However, the exponential increase in multicore processor cache sizes accompanied by growing on-chip wire delays make it difficult
to implement traditional caches with a single, uniform access latency. Non-Uniform Cache Access (NUCA) designs have been
proposed to address this situation. A NUCA cache divides the whole cache memory into smaller banks that are distributed along the
chip and can be accessed independently. Response time in NUCA caches does not only depend on the latency of the actual bank,
but also on the time required to reach the bank that has the requested data and to send it to the core. So, the NUCA cache allows
those banks that are located next to the cores to have lower access latencies than the banks that are further away, thus mitigating
the effects of the cache’s internal wires.
These cache architectures have been traditionally classified based on their placement decisions as static (S-NUCA) or dynamic (DNUCA).
In this thesis, we have focused on D-NUCA as it exploits the dynamic features that NUCA caches offer, like data migration.
The flexibility that D-NUCA provides, however, raises new challenges that hardens the management of this kind of cache
architectures in CMP systems. We have identified these new challenges and tackled them from the point of view of the four NUCA
policies: replacement, access, placement and migration.
First, we focus on the challenges introduced by the replacement policy in D-NUCA. Data migration makes most frequently accessed
data blocks to be concentrated on the banks that are closer to the processors.
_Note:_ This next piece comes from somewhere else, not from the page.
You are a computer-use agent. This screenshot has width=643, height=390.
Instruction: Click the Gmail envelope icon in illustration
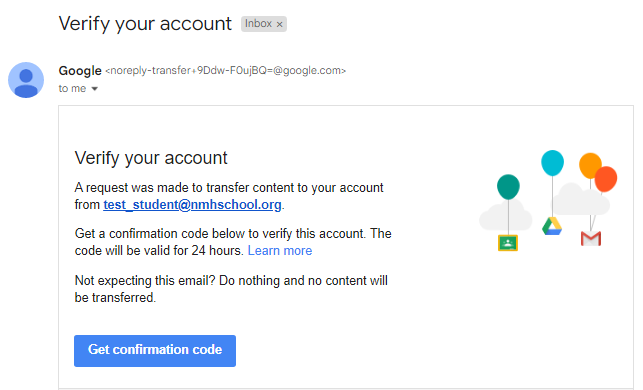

This creates big differences in the average usage
rate of the NUCA banks, being the banks that are close to the processors the most accessed banks, while the banks that are further
away are not accessed so often. Upon a replacement in a particular bank of the NUCA cache, the probabilities of the evicted data
block to be reused by the program will differ if its last location in the NUCA cache was a bank that are close to the processors, or
not. The decentralized nature of NUCA, however, prevents a NUCA bank from knowing that other bank is constantly evicting data
blocks that are later being reused. We propose three different techniques to dealwith the replacement policy, being The Auction the
most successful one.
Then, we deal with the challenges in the access policy. As data blocks can be mapped in multiple banks within the NUCA cache.
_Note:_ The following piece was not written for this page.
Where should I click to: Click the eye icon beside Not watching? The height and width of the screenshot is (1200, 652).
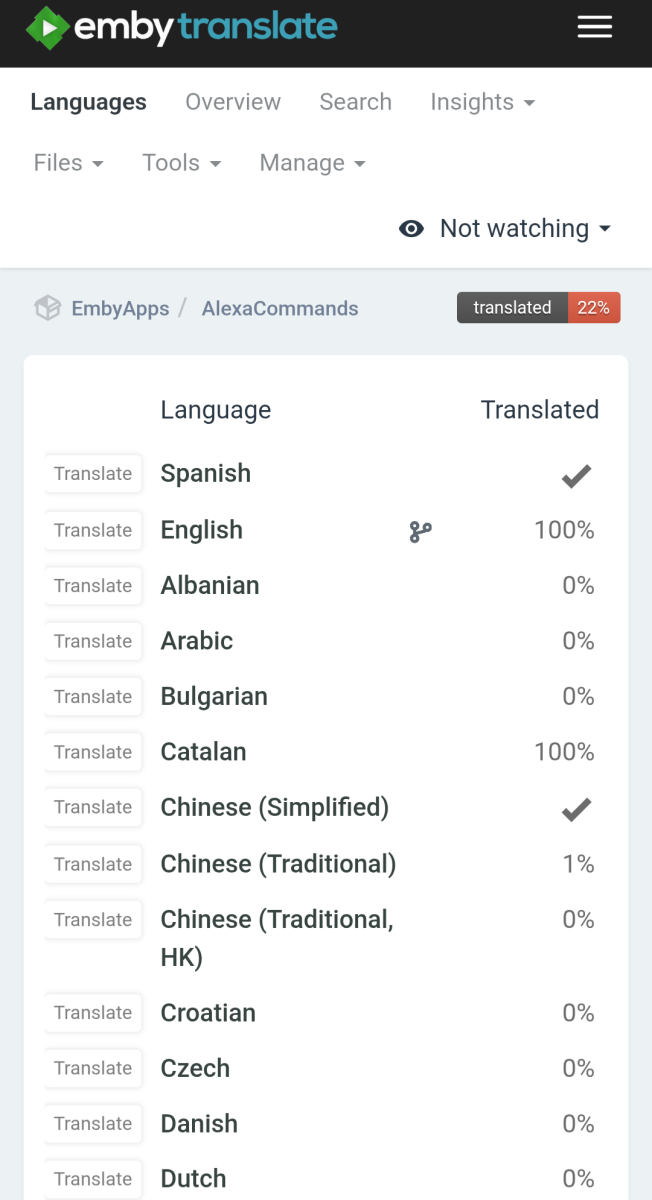(411, 228)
Finding the requesting data in a D-NUCA cache is a difficult task. In addition, data can freely move between these banks, thus the
search scheme must look up all banks where the requesting data block can be mapped to ascertain if it is in the NUCA cache, or
not. We have proposed HK-NUCA. This is a search scheme that uses home knowledge to effectively reduce the average number of
messages introduced to the on-chip network to satisfy a memory request.
With regard to the placement policy, this thesis shows the implementation of a hybrid NUCA cache. We have proposed a novel
placement policy that accomodates both memory technologies, SRAM and eDRAM, in a single NUCA cache.
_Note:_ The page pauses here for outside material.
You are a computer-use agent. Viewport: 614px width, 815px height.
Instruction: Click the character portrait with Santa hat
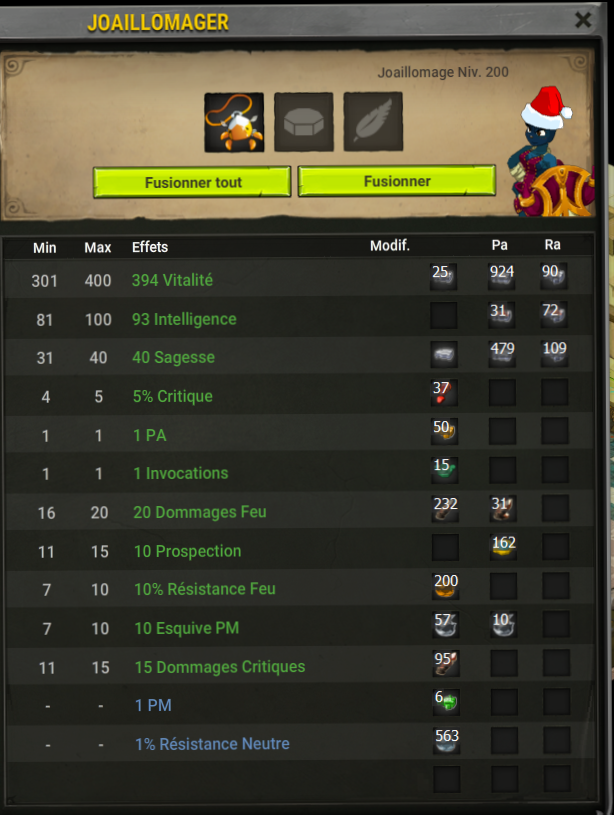552,151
Finally, in order to deal with the migration policy in D-NUCA caches, we propose The Migration Prefetcher. This is a technique that
anticipates data migrations.
Summarizing, in this thesis we propose different techniques to efficiently manage future D-NUCA cache architectures on CMPs. We
demonstrate the effectivity of our techniques to deal with the challenges introduced by D-NUCA caches. Our techniques outperform
existing solutions in the literature, and are in most cases more energy efficient. / CMPs actuales integran memorias cache de último nivel cada vez más grandes dentro del chip. Roadmaps en la industria y
trabajos en ámbito académico muestran que esta tendencia seguirá en los próximos años. Sin embargo, los altos retrasos en la
red de interconexión y el cableado hace que sea cada vez más difícil de implementar memorias cachés tradicionales con una única
y uniforme latencia de acceso. Para solventar esta situación aparecieron los diseños NUCA (Non-Uniform Cache Access). Una
caché de tipo NUCA divide una memoria grande en bloques más pequeños que se distribuyen a lo largo del chip y pueden ser
accedidos de manera independiente. De esta manera el tiempo de respuesta en una caché NUCA no depende sólo de la latencia
de un banco, sino que también se tiene en cuenta el tiempo de enrutamiento de la petición hasta y desde el banco de la NUCA que
responde. La posición física de un banco en el chip es clave para determinar la latencia de acceso a NUCA, entonces bancos que
se encuentren más cerca de los cores tendrán menores latencias de acceso que otros que estén más alejados.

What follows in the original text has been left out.